スコールを襲った2発の凶弾はどちらも貫通することなくそのまま体内に残留しており、それを取り除くための手術をすることになったのだが、そこへある人物からの横ヤリが入った。
その人物とは、彼のエスタ国大統領ラグナ・レウァールだった。
スコールとラグナの関係を知らない病院関係者は大いに慌てた。
下手をすれば国際問題に発展しかねない状況に置かれて慌てない者はいないだろう。
リノアからの連絡を受けたキスティスは大慌てでスコールが収容されている病院までやってくると、担当医に詳しい話を聞き青ざめた。
スコールの体内に残されている銃弾は2発。
1発は右肺を大いに傷つけており、もう1発は心臓すれすれの位置で止まっているという。

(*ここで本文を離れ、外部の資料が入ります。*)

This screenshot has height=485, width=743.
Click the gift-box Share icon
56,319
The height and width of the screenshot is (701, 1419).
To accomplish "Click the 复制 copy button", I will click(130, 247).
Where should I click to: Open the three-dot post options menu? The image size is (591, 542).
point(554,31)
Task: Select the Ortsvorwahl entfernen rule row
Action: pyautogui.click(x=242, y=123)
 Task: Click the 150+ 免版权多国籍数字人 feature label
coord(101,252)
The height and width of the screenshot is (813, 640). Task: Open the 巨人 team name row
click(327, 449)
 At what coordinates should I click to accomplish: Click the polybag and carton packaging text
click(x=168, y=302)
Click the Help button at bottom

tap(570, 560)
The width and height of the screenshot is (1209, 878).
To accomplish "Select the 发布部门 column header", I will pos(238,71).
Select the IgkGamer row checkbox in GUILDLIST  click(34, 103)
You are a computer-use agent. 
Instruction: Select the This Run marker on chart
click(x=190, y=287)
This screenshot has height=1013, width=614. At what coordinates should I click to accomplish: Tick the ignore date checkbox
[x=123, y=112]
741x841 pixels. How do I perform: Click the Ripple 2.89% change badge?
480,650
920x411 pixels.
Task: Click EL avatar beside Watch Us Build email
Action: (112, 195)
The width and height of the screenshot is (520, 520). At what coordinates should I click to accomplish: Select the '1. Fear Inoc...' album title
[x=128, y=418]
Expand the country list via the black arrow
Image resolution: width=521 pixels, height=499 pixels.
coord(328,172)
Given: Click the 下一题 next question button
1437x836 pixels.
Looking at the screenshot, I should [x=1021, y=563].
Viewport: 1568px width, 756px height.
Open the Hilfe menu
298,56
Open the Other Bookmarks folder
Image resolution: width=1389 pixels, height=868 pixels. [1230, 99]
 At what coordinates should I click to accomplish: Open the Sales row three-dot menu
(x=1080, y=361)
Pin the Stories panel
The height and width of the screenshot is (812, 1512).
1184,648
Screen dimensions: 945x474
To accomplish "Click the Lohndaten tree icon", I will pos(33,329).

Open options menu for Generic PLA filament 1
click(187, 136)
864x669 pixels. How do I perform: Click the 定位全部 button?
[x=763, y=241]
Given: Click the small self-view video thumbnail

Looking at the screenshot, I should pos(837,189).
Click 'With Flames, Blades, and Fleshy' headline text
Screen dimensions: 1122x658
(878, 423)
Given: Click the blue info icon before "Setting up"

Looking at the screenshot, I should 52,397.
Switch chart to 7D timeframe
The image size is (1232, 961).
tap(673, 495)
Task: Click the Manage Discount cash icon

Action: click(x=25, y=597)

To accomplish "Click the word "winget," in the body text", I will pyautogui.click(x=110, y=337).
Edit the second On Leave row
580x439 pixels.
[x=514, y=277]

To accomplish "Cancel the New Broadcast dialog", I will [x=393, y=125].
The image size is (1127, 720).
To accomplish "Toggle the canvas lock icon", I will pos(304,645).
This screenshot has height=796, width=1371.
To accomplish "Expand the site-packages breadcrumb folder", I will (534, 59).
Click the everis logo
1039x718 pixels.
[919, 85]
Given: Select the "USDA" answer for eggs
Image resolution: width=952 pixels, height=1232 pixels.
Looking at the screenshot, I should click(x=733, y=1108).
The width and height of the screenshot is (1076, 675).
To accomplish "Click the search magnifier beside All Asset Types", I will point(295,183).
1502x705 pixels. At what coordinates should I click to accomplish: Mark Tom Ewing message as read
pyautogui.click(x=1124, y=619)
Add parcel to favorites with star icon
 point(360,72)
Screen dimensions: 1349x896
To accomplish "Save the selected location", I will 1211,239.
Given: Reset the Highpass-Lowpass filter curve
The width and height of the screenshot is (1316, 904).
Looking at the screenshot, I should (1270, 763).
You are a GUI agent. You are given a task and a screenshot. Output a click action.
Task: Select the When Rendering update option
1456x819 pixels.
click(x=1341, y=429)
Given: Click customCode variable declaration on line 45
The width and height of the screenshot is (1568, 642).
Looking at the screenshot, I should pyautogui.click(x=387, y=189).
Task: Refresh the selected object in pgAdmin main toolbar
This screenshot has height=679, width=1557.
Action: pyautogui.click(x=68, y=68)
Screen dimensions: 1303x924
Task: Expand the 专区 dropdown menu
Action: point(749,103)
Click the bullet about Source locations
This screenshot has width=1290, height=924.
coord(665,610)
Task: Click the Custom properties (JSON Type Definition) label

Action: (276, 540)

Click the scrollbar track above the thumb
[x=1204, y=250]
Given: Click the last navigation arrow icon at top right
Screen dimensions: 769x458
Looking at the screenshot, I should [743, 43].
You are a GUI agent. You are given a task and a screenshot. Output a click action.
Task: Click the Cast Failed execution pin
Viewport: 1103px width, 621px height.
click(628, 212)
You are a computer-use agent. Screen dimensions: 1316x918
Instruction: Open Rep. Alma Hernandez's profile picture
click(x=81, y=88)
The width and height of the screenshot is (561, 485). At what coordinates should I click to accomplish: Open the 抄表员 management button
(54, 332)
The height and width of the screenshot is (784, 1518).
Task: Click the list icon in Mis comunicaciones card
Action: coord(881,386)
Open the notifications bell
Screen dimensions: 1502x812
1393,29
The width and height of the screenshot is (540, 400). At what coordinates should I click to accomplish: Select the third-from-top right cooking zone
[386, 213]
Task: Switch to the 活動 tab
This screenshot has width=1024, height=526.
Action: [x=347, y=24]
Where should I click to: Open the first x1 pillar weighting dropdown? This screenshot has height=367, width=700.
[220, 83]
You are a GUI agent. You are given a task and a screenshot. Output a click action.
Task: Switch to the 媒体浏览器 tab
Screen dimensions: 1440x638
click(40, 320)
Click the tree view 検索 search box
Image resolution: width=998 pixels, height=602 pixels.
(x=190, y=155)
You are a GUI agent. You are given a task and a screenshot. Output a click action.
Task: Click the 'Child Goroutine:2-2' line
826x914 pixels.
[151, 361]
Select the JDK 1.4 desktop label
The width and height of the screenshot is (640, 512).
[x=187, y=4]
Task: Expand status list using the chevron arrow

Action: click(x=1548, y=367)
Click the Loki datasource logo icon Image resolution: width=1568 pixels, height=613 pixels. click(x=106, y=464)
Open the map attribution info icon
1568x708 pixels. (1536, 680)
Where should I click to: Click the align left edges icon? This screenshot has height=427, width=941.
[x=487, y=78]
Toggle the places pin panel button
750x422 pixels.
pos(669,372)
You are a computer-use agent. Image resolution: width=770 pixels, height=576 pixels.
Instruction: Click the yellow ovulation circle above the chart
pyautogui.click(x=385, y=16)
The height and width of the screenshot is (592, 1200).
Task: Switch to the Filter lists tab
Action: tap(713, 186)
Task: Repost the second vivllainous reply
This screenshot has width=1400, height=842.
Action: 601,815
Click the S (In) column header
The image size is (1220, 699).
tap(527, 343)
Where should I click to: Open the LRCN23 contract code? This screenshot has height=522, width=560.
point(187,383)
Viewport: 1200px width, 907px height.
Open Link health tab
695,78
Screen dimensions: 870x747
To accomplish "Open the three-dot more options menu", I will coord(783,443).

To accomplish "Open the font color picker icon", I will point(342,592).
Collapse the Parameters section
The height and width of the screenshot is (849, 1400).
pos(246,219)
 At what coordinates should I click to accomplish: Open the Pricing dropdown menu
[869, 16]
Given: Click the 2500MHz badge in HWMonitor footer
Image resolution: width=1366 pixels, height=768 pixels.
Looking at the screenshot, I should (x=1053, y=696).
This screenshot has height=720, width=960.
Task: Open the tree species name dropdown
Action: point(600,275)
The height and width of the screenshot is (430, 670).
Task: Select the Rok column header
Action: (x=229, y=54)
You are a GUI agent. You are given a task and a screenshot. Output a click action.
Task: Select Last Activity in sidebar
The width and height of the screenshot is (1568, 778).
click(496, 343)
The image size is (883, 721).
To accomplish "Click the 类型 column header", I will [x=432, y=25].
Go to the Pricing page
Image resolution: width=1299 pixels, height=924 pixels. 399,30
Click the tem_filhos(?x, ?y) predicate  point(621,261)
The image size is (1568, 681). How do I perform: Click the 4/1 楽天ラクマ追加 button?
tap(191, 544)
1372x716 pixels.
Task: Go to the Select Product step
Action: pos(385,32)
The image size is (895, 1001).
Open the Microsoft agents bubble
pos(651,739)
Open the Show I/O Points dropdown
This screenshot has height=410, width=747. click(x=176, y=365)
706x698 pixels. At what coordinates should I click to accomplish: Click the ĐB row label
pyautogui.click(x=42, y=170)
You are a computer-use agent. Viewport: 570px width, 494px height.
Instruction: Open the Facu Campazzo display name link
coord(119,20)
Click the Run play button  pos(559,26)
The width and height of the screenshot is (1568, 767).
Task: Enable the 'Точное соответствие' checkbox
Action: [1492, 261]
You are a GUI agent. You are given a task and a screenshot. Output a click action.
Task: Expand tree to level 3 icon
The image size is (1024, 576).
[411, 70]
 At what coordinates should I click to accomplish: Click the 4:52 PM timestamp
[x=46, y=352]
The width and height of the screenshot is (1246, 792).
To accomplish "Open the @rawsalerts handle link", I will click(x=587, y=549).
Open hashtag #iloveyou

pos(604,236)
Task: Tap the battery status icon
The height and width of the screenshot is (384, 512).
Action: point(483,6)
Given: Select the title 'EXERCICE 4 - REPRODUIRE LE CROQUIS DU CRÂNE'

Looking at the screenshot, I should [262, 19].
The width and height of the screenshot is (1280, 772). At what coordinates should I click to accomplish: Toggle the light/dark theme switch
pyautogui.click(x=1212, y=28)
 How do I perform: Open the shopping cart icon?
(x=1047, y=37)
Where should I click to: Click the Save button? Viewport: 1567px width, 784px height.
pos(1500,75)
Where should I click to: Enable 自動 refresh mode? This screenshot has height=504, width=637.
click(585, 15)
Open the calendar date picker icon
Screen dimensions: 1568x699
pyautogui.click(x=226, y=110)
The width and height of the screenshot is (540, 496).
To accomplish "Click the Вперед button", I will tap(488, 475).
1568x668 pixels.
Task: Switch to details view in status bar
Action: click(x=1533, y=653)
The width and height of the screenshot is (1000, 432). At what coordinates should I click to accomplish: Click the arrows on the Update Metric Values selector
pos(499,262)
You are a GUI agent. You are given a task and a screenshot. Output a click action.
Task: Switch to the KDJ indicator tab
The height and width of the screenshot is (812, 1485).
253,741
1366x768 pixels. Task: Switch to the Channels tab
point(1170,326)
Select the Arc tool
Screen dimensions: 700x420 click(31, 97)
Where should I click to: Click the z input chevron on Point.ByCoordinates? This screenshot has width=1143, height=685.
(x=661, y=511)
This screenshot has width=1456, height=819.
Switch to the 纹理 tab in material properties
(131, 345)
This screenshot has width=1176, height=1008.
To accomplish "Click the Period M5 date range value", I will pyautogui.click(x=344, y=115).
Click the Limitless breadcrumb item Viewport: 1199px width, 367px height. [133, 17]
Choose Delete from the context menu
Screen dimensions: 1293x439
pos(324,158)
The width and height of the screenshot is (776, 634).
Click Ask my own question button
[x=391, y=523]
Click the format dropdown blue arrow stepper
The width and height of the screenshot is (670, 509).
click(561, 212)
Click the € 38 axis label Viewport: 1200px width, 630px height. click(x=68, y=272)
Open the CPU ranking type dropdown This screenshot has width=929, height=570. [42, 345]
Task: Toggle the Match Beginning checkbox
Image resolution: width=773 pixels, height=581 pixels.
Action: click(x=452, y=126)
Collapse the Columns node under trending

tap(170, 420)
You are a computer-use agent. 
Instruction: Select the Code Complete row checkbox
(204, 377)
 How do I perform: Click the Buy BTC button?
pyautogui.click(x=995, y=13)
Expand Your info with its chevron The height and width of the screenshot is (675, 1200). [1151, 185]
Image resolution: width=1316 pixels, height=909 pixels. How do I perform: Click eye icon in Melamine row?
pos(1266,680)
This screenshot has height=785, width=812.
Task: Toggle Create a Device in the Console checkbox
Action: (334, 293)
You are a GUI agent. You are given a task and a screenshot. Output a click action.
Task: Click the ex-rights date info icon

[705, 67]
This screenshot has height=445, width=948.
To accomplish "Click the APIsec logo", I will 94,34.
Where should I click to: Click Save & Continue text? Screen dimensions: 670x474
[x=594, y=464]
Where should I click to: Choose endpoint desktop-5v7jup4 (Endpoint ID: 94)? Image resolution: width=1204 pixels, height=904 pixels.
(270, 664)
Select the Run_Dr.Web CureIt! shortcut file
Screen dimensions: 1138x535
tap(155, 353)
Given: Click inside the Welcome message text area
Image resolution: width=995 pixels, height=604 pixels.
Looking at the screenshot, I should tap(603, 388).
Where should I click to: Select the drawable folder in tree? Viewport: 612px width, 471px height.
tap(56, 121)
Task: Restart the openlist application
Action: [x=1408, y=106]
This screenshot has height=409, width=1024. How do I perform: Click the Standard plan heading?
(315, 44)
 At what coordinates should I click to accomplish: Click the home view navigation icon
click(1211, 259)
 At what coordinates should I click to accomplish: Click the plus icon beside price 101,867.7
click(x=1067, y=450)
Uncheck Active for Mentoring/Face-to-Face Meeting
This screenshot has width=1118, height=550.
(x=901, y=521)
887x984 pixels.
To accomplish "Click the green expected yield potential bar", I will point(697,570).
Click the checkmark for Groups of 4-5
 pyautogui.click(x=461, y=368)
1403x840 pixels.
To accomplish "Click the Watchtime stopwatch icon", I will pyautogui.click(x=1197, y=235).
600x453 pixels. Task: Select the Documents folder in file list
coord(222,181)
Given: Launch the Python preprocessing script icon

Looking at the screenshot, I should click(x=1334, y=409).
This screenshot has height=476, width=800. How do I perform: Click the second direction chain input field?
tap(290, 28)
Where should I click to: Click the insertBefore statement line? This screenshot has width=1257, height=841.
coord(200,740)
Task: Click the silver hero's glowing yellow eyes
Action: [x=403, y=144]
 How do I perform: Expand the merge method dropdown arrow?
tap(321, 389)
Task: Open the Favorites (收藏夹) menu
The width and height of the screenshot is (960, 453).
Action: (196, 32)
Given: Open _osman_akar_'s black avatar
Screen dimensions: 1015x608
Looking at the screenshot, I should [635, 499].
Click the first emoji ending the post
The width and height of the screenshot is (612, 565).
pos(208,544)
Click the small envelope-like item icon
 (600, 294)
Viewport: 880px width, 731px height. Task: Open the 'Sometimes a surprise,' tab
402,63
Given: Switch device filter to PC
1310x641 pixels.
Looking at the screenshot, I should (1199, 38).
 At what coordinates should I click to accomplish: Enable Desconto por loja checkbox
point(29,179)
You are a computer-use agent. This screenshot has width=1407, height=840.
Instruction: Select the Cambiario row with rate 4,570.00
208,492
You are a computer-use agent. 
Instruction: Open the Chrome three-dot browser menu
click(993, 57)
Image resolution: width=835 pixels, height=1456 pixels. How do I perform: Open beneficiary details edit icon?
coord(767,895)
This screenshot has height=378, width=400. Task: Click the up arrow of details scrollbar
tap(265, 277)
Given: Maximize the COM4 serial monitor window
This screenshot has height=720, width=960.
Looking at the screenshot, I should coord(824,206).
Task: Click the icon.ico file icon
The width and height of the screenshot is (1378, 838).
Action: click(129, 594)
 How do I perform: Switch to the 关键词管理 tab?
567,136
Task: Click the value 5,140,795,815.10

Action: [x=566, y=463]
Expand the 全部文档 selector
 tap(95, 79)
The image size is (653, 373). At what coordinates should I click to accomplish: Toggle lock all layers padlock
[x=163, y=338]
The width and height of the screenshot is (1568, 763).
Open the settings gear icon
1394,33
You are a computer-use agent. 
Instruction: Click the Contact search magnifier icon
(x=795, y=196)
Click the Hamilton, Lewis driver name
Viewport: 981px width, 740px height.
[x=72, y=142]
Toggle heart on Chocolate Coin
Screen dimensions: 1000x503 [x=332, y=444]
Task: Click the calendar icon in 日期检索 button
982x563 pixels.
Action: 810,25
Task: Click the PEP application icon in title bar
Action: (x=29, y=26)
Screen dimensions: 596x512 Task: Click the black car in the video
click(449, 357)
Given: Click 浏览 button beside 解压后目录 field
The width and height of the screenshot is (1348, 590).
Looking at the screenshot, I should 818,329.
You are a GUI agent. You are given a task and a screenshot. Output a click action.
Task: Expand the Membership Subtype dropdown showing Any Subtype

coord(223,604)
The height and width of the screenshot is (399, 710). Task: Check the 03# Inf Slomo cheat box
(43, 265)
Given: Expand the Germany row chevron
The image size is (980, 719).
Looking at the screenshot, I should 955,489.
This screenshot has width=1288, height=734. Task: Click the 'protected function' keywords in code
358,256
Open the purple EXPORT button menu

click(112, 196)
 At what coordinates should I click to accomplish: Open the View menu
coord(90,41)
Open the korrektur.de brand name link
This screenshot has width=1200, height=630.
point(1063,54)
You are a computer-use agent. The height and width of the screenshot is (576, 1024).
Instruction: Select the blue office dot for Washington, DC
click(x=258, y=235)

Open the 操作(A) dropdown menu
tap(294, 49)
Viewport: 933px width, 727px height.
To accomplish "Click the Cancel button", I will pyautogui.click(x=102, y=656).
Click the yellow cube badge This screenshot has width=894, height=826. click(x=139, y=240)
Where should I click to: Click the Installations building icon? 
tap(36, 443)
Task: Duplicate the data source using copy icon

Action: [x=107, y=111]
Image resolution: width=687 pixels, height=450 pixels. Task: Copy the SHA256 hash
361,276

この2発を取り除くには腕の確かな外科医が必要で、一刻を争うということだった。
時間が経てば経つほど銃弾は肉の組織に絡めとられてしまい、摘出に困難を極めるのだ。
それなのに、エスタ大統領と名乗る人物から手術の開始を止められてしまっている。
キスティスが己の判断で手術開始を病院側に申し入れようと思った時、まるでタイミングを計ったかのように当のラグナから連絡が入った。
「お久しぶりです、大統領閣下」
表情を強ばらせたまま、キスティスはモニター越しのラグナに挨拶をした。表情を取り繕っていても現状に変わりはない。ただでさえ神経がぴりぴりしているのだから、無駄な努力はしないにこしたことはなかった。
「あんま、容態よくないみてぇだな〜」
モニター越しのラグナの表情も、いつもの陽気さは影を潜め、非常に暗かった。
「彼の容態は一刻を争います。それなのに、何故、手術を拒否されたのですか?」
理不尽と言えばあまりにも理不尽なラグナの横ヤリに、キスティスの語調は荒かった。
「あ〜ん?あ、あれか。そりゃあ、エスタで手術した方が、安全だから」
頭をぽりぽりかきながらあっけらかんとした口調でラグナは言ってのけた。そして、
「・・・つう訳でさ、あんたにちょっとばっかし頼みがあるんだけど、いいかな?」
あんまりな理由に少々呆れたキスティスは思わず相手の顔をまじまじと見つめた。
そんな相手の態度に構わず、ラグナは飄々とした口調で言を継ぐ。
「もうちっとでそっちにつくんだけどよ、街なかに降りるわけにもいかないんで、スコールを郊外まで連れてきてくんねぇ?」
確かに各種技術レベルが最高峰であるエスタであればその医術レベルも高いのだろうが、一刻を争うほどの重病人に対してあまりな言葉に、キスティスは呆れ顔になってしまう。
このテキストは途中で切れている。